Não interessa às finanças, deste modo, o financiamento da economia enquanto propósito, mas, sim, a deterioração dos capitais para um uso externo em apostas financeiras para os mercados financeiros sobreviverem.

Sem o «uso especulador», a economia capitalista perderia o seu valor para a economia financeira e tornar-se-ia num limite à própria actividade especulativa.

O sistema financeiro alimenta-se de crises , pois é nas crises que se dão as bolhas de ordem previsíveis, capazes de transformar as «agências de rating» em catalisadores de estratégias especulativas bem sucedidas e que, como é evidenciado pela actual crise, actuam no âmbito da salvaguarda do interesse próprio.

Conclusão Os mercados, nas suas diversas manifestações, não são, como se evidenciou, entidades inimputáveis, pelo que não é pertinente nem legítimo a assumpção do postulado da sua existência, enquanto entidade imputável.

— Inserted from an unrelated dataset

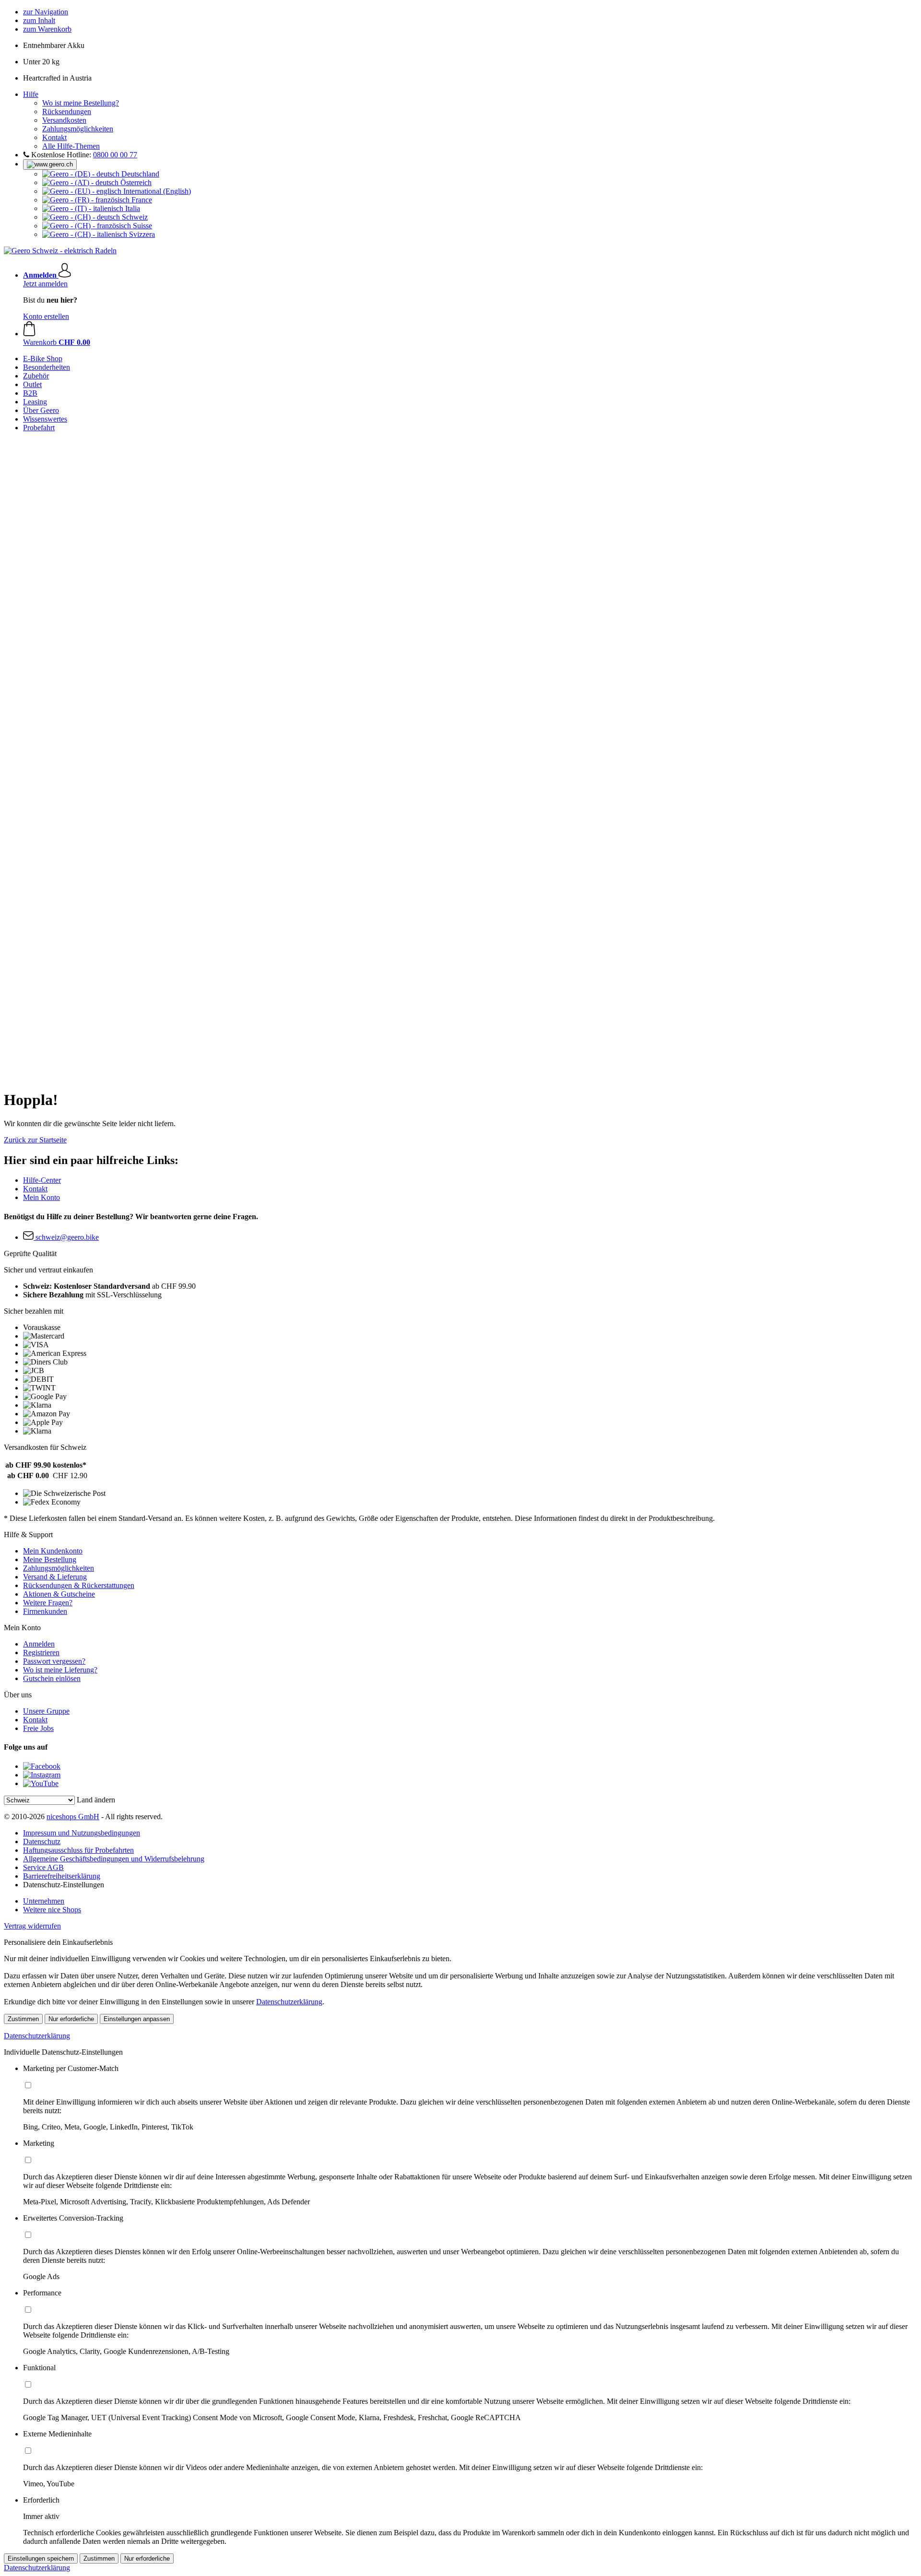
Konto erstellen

Deste modo, aqueles que apontam o dedo acusador ao mercado, assumindo-o como um ente ou entidade a quem podem responsabilizar pela ocorrência de crises, estão, seja qual for a razão ou motivação que a tal os impele, a ser coniventes com um processo de ocultação e respectiva alienação das suas próprias responsabilidades, enquanto agentes que intervêm no próprio de emergência disposicional inactivo para um situs em que ocorrem as dinâmicas inerentes às relações de troca e realização de transacções, em linha com os propósitos, raramente revelados, que determinam a sua intervenção.